Тут я заметил, что большинство посетителей глядят в нашу сторону, явно чего-то ожидая. Негр в цепях обошел вокруг нас, ткнул пальцем во фляжку Довлатова и что-то сказал. Довлатов поднялся и вплотную приблизился к негру. И тут огромный Сережа, выше нашего преследователя по крайней мере на полторы головы, обнял негра за плечи, прижал его вместе с цепями к груди и страстно поцеловал в губы. В кафе наступила напряженная тишина. У меня на глазах лицо негра из темно-лилового превратилось в бледно-пепельно-серое. Двое других негров из глубины помещения подошли и стали объясняться с Довлатовым. Я понял, что они совсем не агрессивны, а, наоборот, просят простить «цепного», уверяя нас, что он по натуре артист и вообще немного перевозбужден.
Тут опять заиграла музыка, и нами просто перестали интересоваться. Только наш «цепной» негр уселся на краю эстрады и действительно раскачивал своими веригами в такт музыкантам.
И я вспомнил, что в 1974 году я был в Киеве на концерте Дюка Эллингтона. Слышал великого трубача Кутти Вильямса и других чернокожих артистов. Впечатление было потрясающее, и я даже написал стихи под названием «Черная музыка». Кончались они так:
Поклонимся в черные ноги артистам,
которые дуют нам в уши и души,
которые в холод спасают от стужи,
которые пекло сменяют истомой,
которые где-то снимают бездомный
у вечности угол и злому чертогу
внушают свою доброту понемногу.
И вот здесь, на «Газ-стэйшн», я понял, что каждый негр хоть немного, но артист. Я уже не говорю о тех, которые действительно артисты. И это поставило точку в моих размышлениях на негритянскую тему.
«Скушно жить, мой Евгений!..»
Осенью 1988 года я провел два месяца в Америке. Был я гостем Иосифа Бродского. Сначала я остановился у него, на Мортон-стрит в Гринвич-Виллидж. Потом полетел на две недели в Калифорнию, ездил по университетам Новой Англии и всякий раз возвращался в его квартиру с садиком на первом этаже.
Приближался день отъезда. Последним было наше с Иосифом общее выступление в Вассер-колледже. Мы поехали туда на машине Бродского — черном, очень не новом «мерседесе».

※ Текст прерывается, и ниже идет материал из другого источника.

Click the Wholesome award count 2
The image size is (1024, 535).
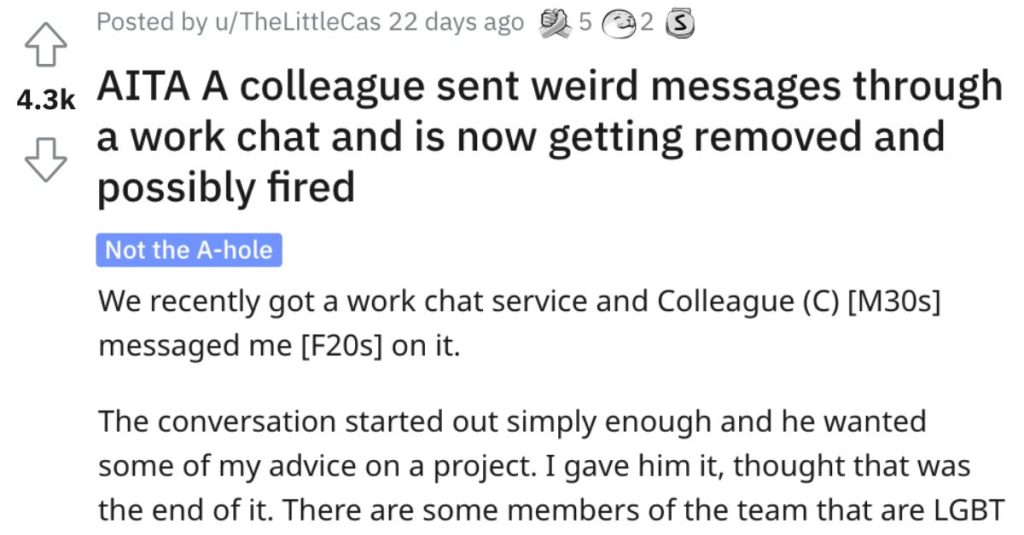pos(646,22)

Приехали уже в сумерках. Вассер-колледж когда-то был самой богатой и знаменитой женской школой в Соединенных Штатах. Здания его были построены в неоготическом стиле и в вечернюю пору производили смутно-очаровательное впечатление таинственности и старины. Хотя на самом деле все это было возведено в XIX веке. Афиша гласила: «Золотой, серебряный и железный век русской поэзии».
— Как-то уж очень экстравагантно, — засомневался я. — Мы не можем быть в ответе сразу за три века русской поэзии.
— Ничего-ничего, нормально, — сказал Иосиф. — Ты в Америке, а афиша эта — изделие местных славистов. Все в порядке.
Однако зал, где мы выступали, несмотря на всю внешнюю псевдостарину, был предельно модернистичен — мест на четыреста, и был он заполнен до предела.
Всего год назад Бродский получил Нобелевскую премию, и это тоже имело значение. Впрочем, и без премии Иосиф был очень известен, и аудитория возбужденно шумела, перекликалась, бубнила в ожидании начала.
Бродский читал стихи по-английски и по-русски, отвечал на вопросы, шутил, давал советы. При этом он говорил не только о поэзии. Его спрашивали о политике, о личной жизни и перестройке в России, как найти работу слависту. Были и совсем удивительные вопросы — что-то о спорте, о движении феминисток. Создавалось, однако, впечатление, что он загодя подумал обо всем.
Но вдруг я понял, что он импровизирует. Занимается интеллектуальной эквилибристикой. Эрудиция его была столь велика, сообразительность так подвижна, что он был способен обернуть любую мысль парадоксом. Все это безотказно действовало на аудиторию. Молодые люди оказались как бы вовлечены в какую-то игру. Это было увлекательное зрелище.